22
Dec
By Eric Schweibenz
On December 19, 2011, ALJ Thomas B. Pender issued Order No. 27 (dated December 16, 2011) in Certain Vaginal Ring Birth Control Devices (Inv. No. 337-TA-768).  In the Order, ALJ Pender granted-in-part Respondents Merck & Co., Inc., Schering-Plough Corporation, Organon USA, Inc., and N.V. Organon’s (collectively, “Merck”) motion to quash subpoenas ad testificandum and duces tecum directed to Dr. Marilyn Jerome, a non-testifying witness retained by Merck.

According to the Order, Merck explained that, although it had previously identified Dr. Jerome as a testifying expert and served an expert report containing her opinions, Merck has since re-designated Dr. Jerome as a non-testifying expert and, thus, under Federal Rule of Civil Procedure 26(b)(4)(D), her testimony and materials are shielded from discovery.  Further, Merck argued that, because Dr.

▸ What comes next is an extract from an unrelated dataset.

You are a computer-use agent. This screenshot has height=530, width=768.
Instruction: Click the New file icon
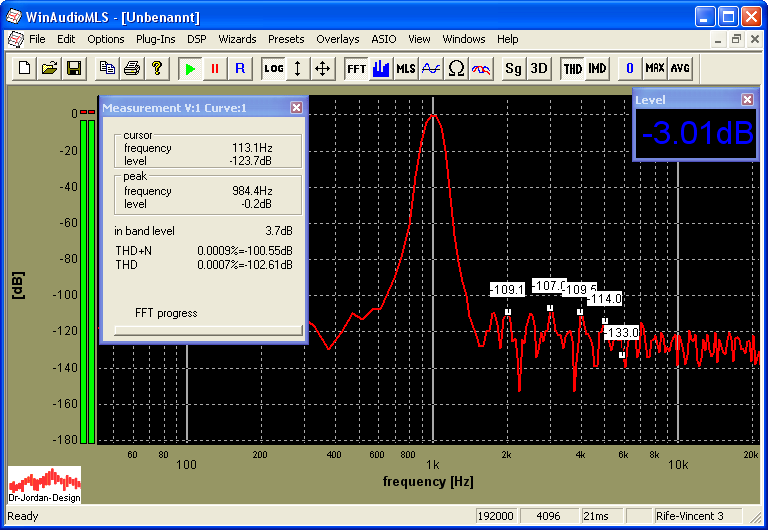23,68
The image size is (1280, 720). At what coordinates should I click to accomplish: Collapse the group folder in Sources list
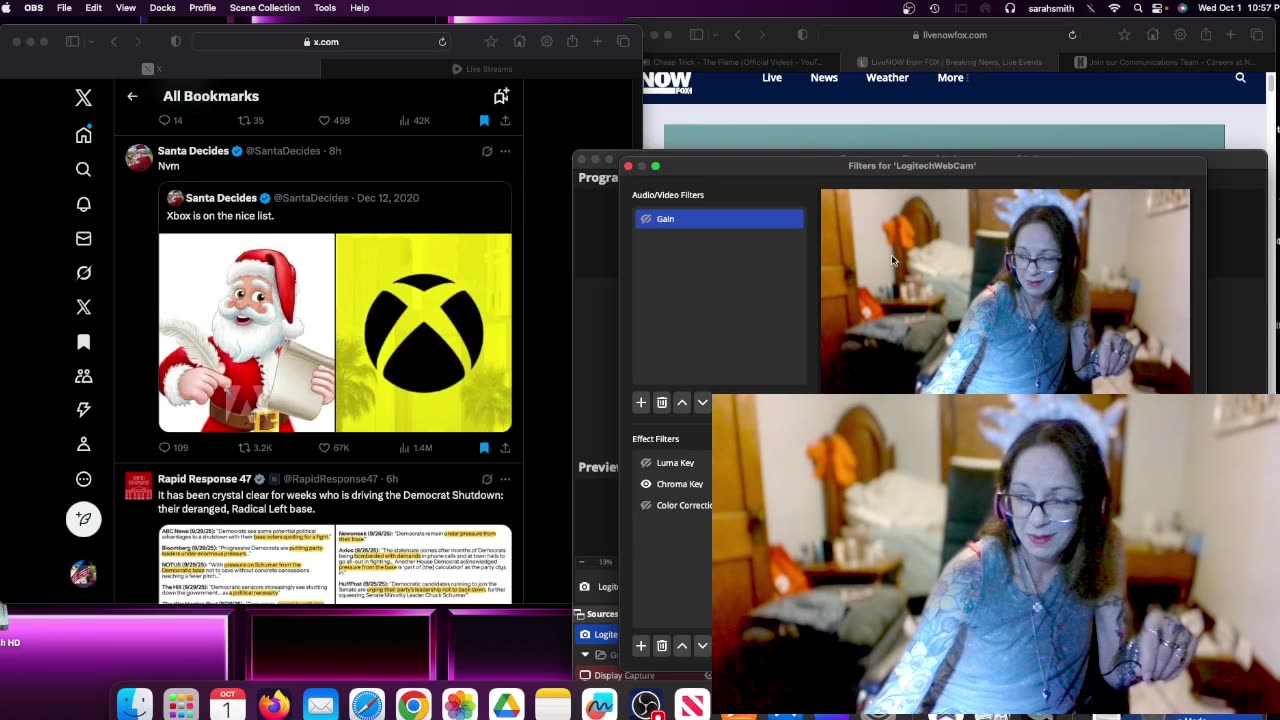click(586, 655)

Jerome is not a Rule 35 expert witness as defined by Rule 26(b)(4)(D)(i), and because Complainant Femina Pharma (“Femina”) cannot show “exceptional circumstances under which it is impracticable for [Femina] to obtain facts or opinions on the same subject by other means,” neither exception to Rule 26(b)(4)(D) applies.

Femina opposed the motion, asserting that Rule 26(b)(4)(D) does not shield the testimony of Dr. Jerome from discovery because she has first-hand knowledge of relevant underlying facts gained prior to being retained in connection with the present investigation.

The Commission Investigative Staff (“OUII”) joined Merck in support of its motion, arguing that Femina has not shown the existence of exceptional circumstances that would justify an exception to Rule 26(b)(4)(D).  First, OUII disagreed with Femina’s assertion that Dr. Jerome should be treated as an ordinary witness because her expert report makes clear that any opinions contained therein were “based upon her review of materials in this matter and on her education, experience, training, and skill.”  Second, OUII noted that it was unsure as to how Femina would be able to introduce any evidence obtained from the subpoena of Dr. Jerome because discovery had closed, Dr. Jerome would not be testifying at the hearing, no depositions remained, and none of the documents produced by Dr. Jerome would have a sponsoring witness.

After considering the arguments, ALJ Pender determined to grant-in-part and deny-in-part Merck’s motion.  In granting Merck’s motion to quash the subpoena ad testificandum, the ALJ found that, although Rule 26(b)(4)(D) “does not shield facts or opinions an expert held prior to being retained in connection with a litigation,” Femina failed to timely identify Dr. Jerome as a fact witness and only sought a subpoena after learning of the contents of her expert report.  Further, ALJ Pender determined that Femina offered no evidence suggesting that Dr. Jerome “is a unique actor or viewer with respect to transactions or occurrences that are part of the subject matter of this investigation,” such that it would be impracticable for Femina to obtain the information by other means.  Finally, ALJ Pender declined to quash the subpoena duces tecum, finding that Rule 26(b)(4)(D) applies to “interrogatories and depositions rather than requests for the production of documents” and that Merck failed to assert an independent basis to quash the subpoena duces tecum separate and apart from its motion to quash the subpoena ad testificandum.